Medicare home health agencies providing care in Arizona, Florida, Iowa, Maryland, Massachusetts, Nebraska, North Carolina, Tennessee and Washington could be subject to value-based reimbursement beginning in 2018.

The idea, contained in a Centers for Medicare & Medicaid Services proposed rule, would call for home agencies to be subject to up to a 5 percent quality-linked gain or loss in 2018 (based on prior-year performance). The risk would climb in steps over time to 8 percent in 2021.

The move is designed to start the process of bringing home health agencies into federal health care reform efforts, with the nine states serving as a testing ground for the rest of the country. "People want to be taken care of in their homes and communities whenever possible, and CMS aims to make sure that care in the home is supported by a value-based care delivery model that is consistent with the rest of the system," said Andy Slavitt, acting administrator, in a news release.

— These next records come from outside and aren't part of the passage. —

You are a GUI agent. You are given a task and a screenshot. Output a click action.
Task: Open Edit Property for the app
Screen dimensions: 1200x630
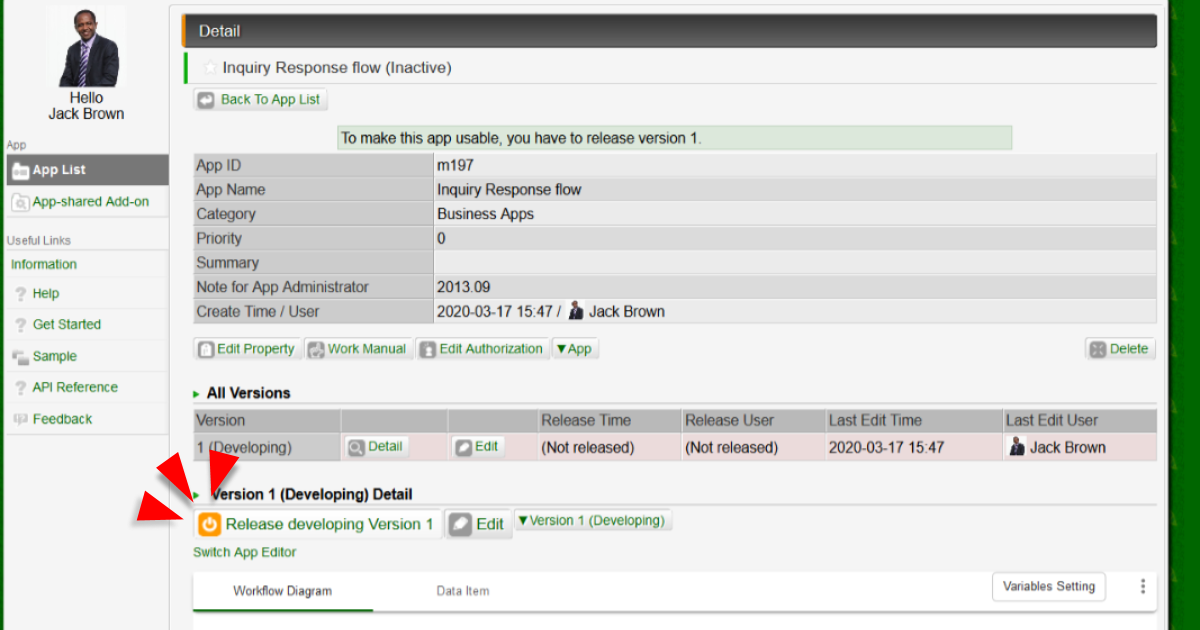click(247, 349)
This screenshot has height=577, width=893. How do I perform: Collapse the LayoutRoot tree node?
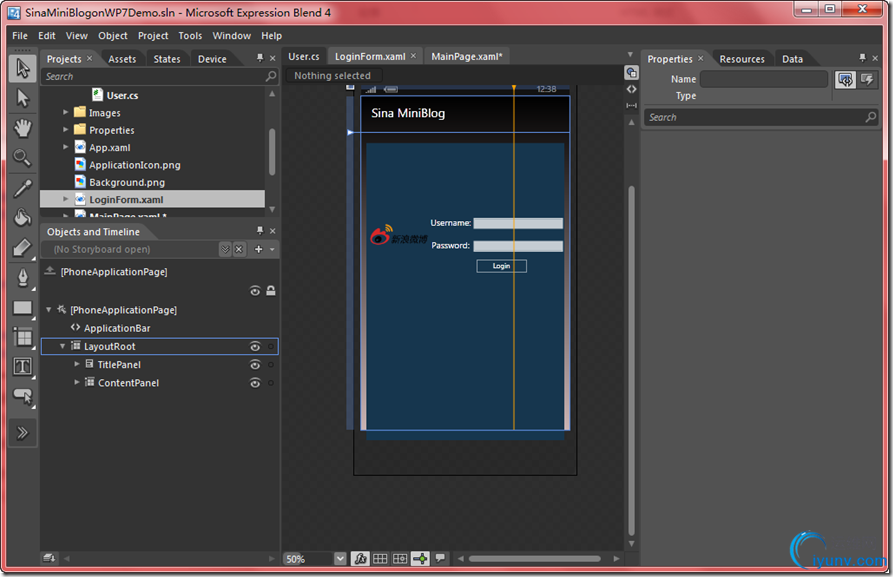coord(62,346)
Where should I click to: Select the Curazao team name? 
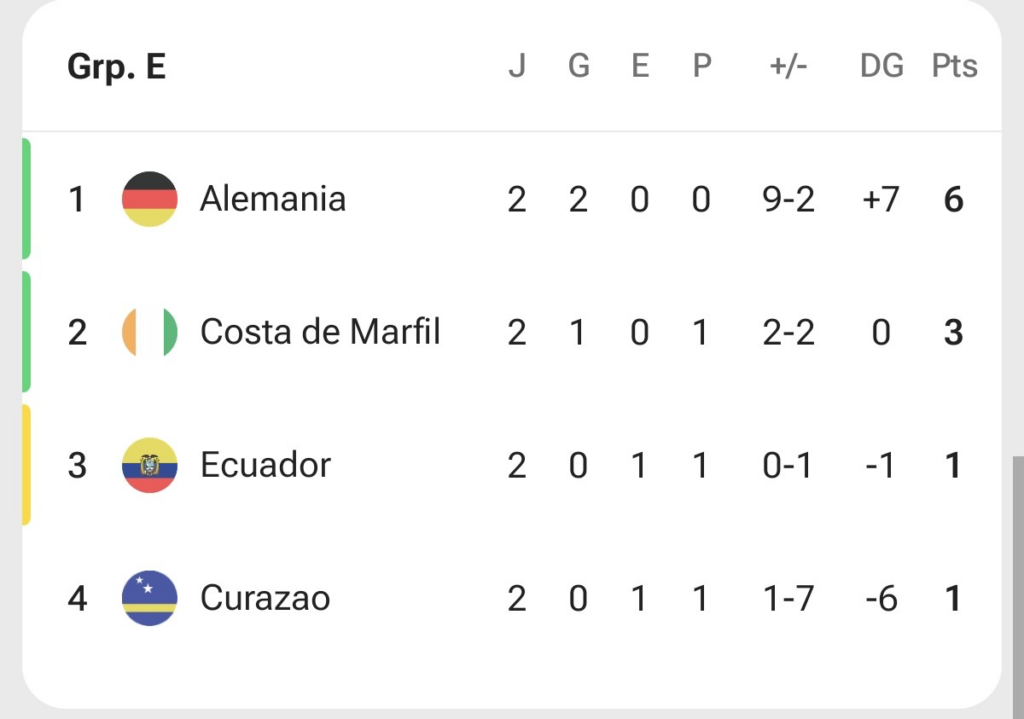(x=265, y=598)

CMS estimates that about 3.5 million beneficiaries receive home health care from about 11,850 home health agencies and at a total cost of $17.9 billion, according to a CMS fact sheet. Home health also has been tagged in a Health Affairs study as being the source of much of the geographic variation in Medicare spending.

Officials for the Home Care Alliance of Massachusetts are still studying the proposed rule for an evaluation of the proposals. "We'll certainly be commenting on it" to CMS said James Fuccione, director of legislative and public affairs for the alliance. Comments will be accepted by the agency until Sept. 4.

Fuccione noted that CMS has left open the possibility of making fairly big changes, such as shifting to a focus on cities instead of states.

Among the measures proposed for use in the pilot are four new to the Medicare home health program:

  • Advance care planning;
  • Adverse event for improper medication administration and/or side effects;
  • Influenza vaccination coverage for home health care personnel;
  • Shingles vaccination received by home health agency patients.

More broadly, the proposed rule states that many of the key elements of the home health care value-based model align with the Medicare hospital value-based purchasing program.